How can I imagine / visualize gradient descent with many variables?

Question

I can imagine something like above. But it works only when solving linear regression using gradient descent. How can I begin imagining when there are 4, 5, 6, ... 10000 variables? What does it even look like? Sorry, just a total beginner.

Answer 1

You don't actually have to visualize that for many variables.

It is true that visualizing processes could help you understand better the idea, but what you have to understand in this case is that the gradient descent is an optimization algorithm for finding a local minimum of a differentiable function.

It doesn't really matter how the function looks. All that matters is that this algorithm will give you the parameters that applied to that function will output the a value close to the local minimum.

Answer 2

Personally I find the image you have deceptive, since it represents the scalar field in $\mathbb{R}^2$ as a height in some extra larger space $\mathbb{R}^3$. Instead, I would recommend you imagine your function of two variables to represent something like temperature or density at every point in 2D space, that way you're not adding in an extra dimension.
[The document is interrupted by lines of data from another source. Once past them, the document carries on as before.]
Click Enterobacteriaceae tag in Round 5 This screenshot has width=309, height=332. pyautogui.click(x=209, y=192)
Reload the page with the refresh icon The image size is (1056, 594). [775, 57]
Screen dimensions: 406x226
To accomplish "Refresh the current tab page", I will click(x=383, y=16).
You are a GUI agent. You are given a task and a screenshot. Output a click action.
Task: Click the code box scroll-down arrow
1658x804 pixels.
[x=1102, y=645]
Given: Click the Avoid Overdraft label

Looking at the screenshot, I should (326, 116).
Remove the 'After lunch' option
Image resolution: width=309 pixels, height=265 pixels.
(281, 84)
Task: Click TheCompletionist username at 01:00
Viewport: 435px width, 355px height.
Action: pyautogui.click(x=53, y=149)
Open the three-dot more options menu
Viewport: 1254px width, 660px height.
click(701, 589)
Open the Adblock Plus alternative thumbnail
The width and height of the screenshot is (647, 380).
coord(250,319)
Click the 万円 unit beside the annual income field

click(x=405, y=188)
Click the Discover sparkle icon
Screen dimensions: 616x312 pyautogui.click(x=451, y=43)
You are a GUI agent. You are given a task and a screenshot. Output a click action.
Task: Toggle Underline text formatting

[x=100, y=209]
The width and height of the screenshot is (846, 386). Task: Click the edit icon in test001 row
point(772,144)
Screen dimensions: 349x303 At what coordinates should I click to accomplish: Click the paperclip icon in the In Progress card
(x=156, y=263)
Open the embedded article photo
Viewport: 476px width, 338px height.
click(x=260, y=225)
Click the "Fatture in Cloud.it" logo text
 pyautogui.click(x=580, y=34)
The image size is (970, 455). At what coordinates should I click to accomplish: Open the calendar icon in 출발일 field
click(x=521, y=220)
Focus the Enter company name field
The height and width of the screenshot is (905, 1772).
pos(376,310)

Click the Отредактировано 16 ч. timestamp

Now when we think of the gradient in this setting, we can "feel" it. For instance let's suppose there's a campfire in the middle of a room that we can walk around in. Effectively we're in the 2D scenario where our location is a coordinate $(x,y)$ and the temperature is something like $f(x,y)=e^{-x^2-y^2}$. To visualize this example, it means the fire is hottest at the origin, and the temperature gets colder the further away you are from the origin.

We could close our eyes and just feel where on our body we feel the most warmth. The hottest direction is exactly the direction that the gradient points. This analogy is pretty robust, since if we were a fish moving around in 3D we could still understand the gradient as just swimming towards the warmest place we feel, and so on we can "visualize" this as what's happening in higher dimensions, for as well as we can visualize higher dimensions.

Furthermore, the blind aspect of it is important. All the gradient tells you is that local information you feel on your body. If you could open your eyes and see everywhere, it might just happen you're close to a warm heat source, but actually there's a much hotter source of heat very far away. So this really is only guiding you to a local extrema.